» **Input data**:
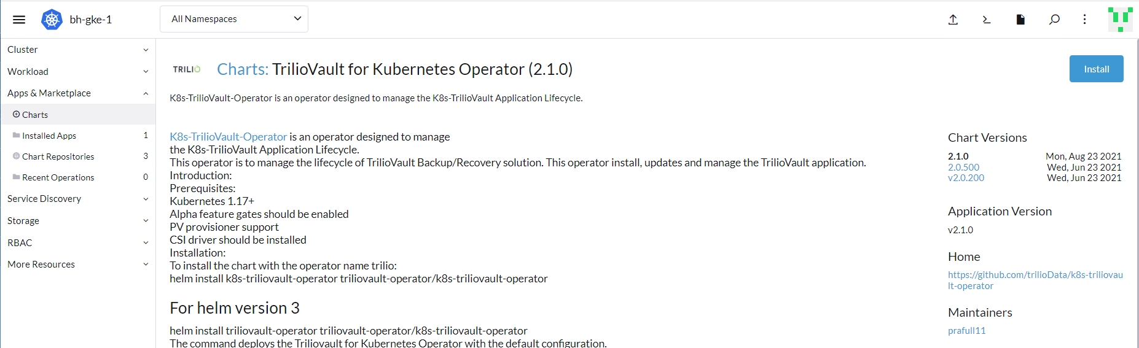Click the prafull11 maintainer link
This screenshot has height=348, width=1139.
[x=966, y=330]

--

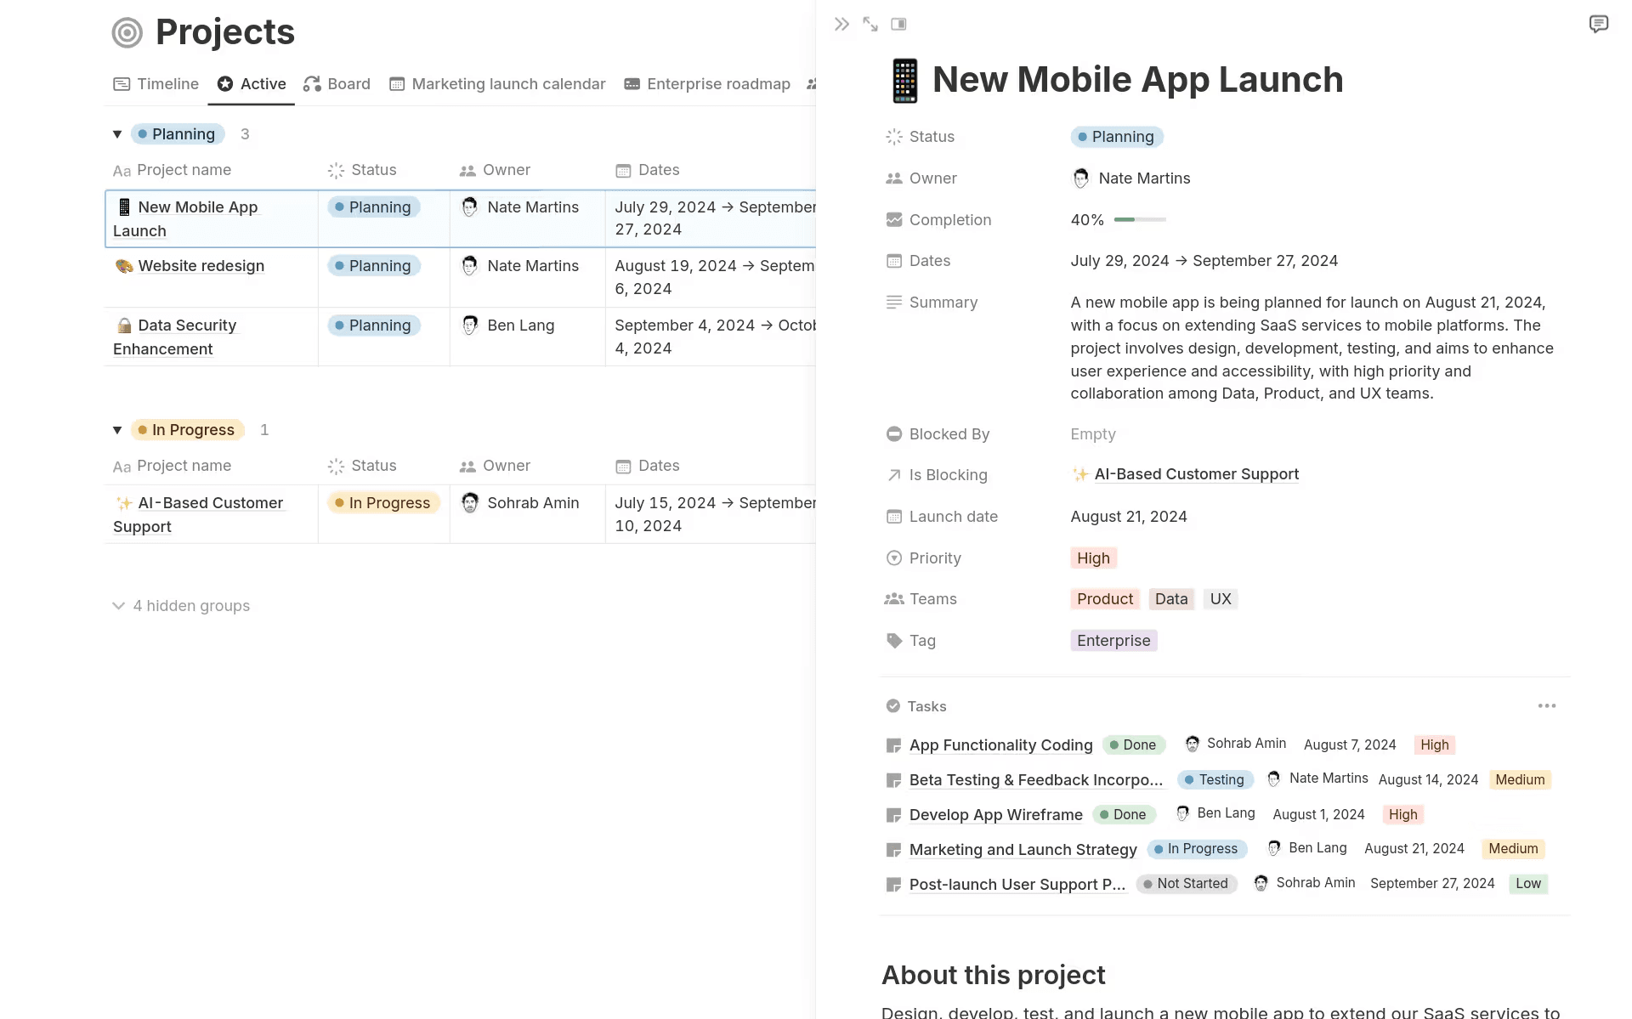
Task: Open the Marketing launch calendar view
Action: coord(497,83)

» **Stated exercise**:
Reproduce the rows running from the line containing "Task: Open the Marketing launch calendar view" through the line containing "Action: coord(497,83)", both included.

» **Right answer**:
Task: Open the Marketing launch calendar view
Action: coord(497,83)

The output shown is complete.